Erleuchtung, Sex und Träume: Alles, bloß nicht kochen.
Freitag, 30. Mai 2014
¶ Angst
Da ist immer noch so viel Angst im Körper. Ich frag mich, wessen Angst das ist. Manchmal fange ich Stimmungen und Gefühle von Menschen auf, nicht mal besonders nah sind sie mir. Da stehe ich an einer Kasse im Laden, um ein paar unverfängliche Dinge zu bezahlen und plötzlich ist da ein Schwall tiefer Depression. Die Verkäuferin zum Beispiel, die mit schlapper Stimme ich komm sofort ruft, ich beobachte sie, sie prüft etwas mir sehr unwichtig erscheinendes im Regal anhand einer Liste, danach bewegt sich ihr grober Körper in meine Richtung, klemmt sich hinter die Kasse, steckt einen Schlüssel ein und dreht ihn im Schloss. Ich will bloß etwas Textilfarbe kaufen, schwarz für meine depressiven Hoodies, aber die sind bei weitem nicht so deprimierend wie sie – was mich so fertig macht, ist was anderes. Ich bekomme einen Cent Rückgeld und wie sie mir die schmutzige Münze gemeinsam mit dem Kassenbon in die Hand drückt und mich dabei mit einem matten Blick streift. Dazu regnet es draußen, dieser Regen, der den ganzen Tag nicht aufhört und die Frau in Drogeriekitteluniform passt nicht in diese, es ist ein langweiliges Scheißleben, das sie abstrahlt, den ganzen Arbeitstag zwischen den Drogerieartikeln rumstehen, sicher alle mit Nanoplastikkügelchen und Aluminium versetzt, und es riecht nach Unnatürlichem, der Fußboden aus grauen Platten, leicht abwischbar, aber sicherlich weniger hygienisch als man denken mag.

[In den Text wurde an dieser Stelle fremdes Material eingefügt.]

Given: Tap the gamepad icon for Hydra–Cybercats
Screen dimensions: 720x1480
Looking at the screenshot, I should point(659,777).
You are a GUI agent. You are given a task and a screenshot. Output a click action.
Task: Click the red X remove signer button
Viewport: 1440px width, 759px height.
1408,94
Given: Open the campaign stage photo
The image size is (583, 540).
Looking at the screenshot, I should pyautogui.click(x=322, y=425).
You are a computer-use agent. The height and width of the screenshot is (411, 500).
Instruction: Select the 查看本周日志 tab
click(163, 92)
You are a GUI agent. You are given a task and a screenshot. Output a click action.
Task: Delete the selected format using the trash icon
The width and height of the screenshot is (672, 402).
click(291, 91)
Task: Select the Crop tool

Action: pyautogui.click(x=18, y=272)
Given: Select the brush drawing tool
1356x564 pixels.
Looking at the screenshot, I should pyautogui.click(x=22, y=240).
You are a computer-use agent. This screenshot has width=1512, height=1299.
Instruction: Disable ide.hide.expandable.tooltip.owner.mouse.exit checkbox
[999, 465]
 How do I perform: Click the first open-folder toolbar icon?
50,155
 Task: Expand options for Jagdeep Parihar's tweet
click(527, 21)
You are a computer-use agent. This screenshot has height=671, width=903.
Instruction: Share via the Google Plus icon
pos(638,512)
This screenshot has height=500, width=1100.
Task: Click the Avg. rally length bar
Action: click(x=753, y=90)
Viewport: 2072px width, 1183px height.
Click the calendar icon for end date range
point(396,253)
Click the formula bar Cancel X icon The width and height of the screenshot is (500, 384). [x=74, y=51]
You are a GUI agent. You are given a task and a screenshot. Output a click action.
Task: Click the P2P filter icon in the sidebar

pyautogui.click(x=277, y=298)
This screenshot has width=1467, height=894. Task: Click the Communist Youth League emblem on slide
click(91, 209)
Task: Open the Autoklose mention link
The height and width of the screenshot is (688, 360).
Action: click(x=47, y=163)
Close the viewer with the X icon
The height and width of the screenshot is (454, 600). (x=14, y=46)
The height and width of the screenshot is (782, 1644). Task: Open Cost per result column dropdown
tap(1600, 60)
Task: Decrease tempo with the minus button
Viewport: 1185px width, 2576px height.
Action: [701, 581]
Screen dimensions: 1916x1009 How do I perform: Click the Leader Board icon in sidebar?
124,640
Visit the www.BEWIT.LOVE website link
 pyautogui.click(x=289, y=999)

Das dumpfe Gefühl in mir ist so überwältigend, was ist das jetzt schon wieder? schnellt mir durch den Kopf, das kann doch unmöglich mir gehören!
Ich packe mein Gut so schnell wie's geht in den Rucksack, der ist neu und die Taschen und Reißverschlüsse sind mir noch nicht geläufig und so dauert es seine Zeit und immer noch schwappt alles Schlechte dieser Welt, wie's mir scheinen mag, auf mich drauf, noch einen Blick in ihr Gesicht, trübe Haut, ebenso farblose Augen und endlich geht die Tür vor mir auf und ich bin draußen mit meinen ehemals fröhlichen Gedanken an ein cooles pechschwarzes Hoodie.
Das wir mir immer mehr klar – als wäre da draußen etwas, das dich von Zeit zu Zeit anfällt, je nach Stärke oder Schwäche des eigenen Signals stärker oder schwächer, als schwebten die Gefühlsqualitäten im Raum herum, in der akasha, und du musst sie bloß annehmen, mit Hilfe aller Sensoren, die ja unsere fünf Sinne sind, aufsaugen, einnehmen, und am Ende klebt alles im Stofflichen des Körpers fest wie die Textilfarbpigmente, schwarz oder bunt, je nach Verfassung.
Das macht mir immer noch Angst. Ich will das besser unterscheiden lernen.
Was, wenn sowieso gar nichts von von einem selbst käme, sondern alles von außen, von den Anderen.
Und, was wenn es die anderen gar nicht gäbe.